- _Collected data_:
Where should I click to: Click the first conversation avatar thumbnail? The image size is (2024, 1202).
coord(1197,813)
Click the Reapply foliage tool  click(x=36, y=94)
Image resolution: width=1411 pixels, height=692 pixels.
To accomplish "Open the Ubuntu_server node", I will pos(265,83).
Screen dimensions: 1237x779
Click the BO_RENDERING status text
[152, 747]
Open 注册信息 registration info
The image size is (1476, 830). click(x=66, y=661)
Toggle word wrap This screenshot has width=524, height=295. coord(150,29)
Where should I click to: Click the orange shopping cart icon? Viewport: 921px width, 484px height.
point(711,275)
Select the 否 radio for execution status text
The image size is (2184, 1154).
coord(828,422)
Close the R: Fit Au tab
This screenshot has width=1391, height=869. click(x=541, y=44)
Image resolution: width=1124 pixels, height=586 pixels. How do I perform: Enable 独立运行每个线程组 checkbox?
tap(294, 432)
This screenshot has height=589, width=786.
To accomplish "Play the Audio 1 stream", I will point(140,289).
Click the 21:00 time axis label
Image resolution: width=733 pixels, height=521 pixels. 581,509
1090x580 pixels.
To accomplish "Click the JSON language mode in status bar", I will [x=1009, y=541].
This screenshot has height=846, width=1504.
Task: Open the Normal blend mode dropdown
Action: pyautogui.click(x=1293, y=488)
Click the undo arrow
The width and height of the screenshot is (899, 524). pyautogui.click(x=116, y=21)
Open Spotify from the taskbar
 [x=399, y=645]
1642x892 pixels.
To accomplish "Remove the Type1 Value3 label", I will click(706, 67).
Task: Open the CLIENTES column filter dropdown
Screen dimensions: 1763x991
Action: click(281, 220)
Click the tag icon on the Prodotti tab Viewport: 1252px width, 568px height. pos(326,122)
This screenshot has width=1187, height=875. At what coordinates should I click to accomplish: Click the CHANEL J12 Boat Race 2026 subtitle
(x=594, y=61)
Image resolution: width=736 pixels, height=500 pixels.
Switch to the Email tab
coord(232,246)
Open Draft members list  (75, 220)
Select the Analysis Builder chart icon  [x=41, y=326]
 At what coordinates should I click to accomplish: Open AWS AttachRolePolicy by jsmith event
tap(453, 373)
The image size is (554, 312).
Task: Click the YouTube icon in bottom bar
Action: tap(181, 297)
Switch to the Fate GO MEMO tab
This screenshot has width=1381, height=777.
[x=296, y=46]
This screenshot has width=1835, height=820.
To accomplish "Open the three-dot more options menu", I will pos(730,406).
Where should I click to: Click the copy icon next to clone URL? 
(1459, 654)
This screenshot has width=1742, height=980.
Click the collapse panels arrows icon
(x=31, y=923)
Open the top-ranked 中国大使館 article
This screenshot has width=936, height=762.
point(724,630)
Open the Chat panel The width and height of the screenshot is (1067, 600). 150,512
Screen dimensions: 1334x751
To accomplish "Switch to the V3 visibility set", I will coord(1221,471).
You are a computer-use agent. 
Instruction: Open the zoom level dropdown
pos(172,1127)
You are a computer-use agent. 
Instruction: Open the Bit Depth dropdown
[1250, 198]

- _WHAT TO DO_: What you give back should be exactly the lines of the data above from the line with "1642x892 pixels." through the line with "Click the tag", both of those included, and nothing more.

- _ANSWER FOR THE TASK_:
1642x892 pixels.
To accomplish "Remove the Type1 Value3 label", I will click(706, 67).
Task: Open the CLIENTES column filter dropdown
Screen dimensions: 1763x991
Action: click(281, 220)
Click the tag icon on the Prodotti tab Viewport: 1252px width, 568px height. pos(326,122)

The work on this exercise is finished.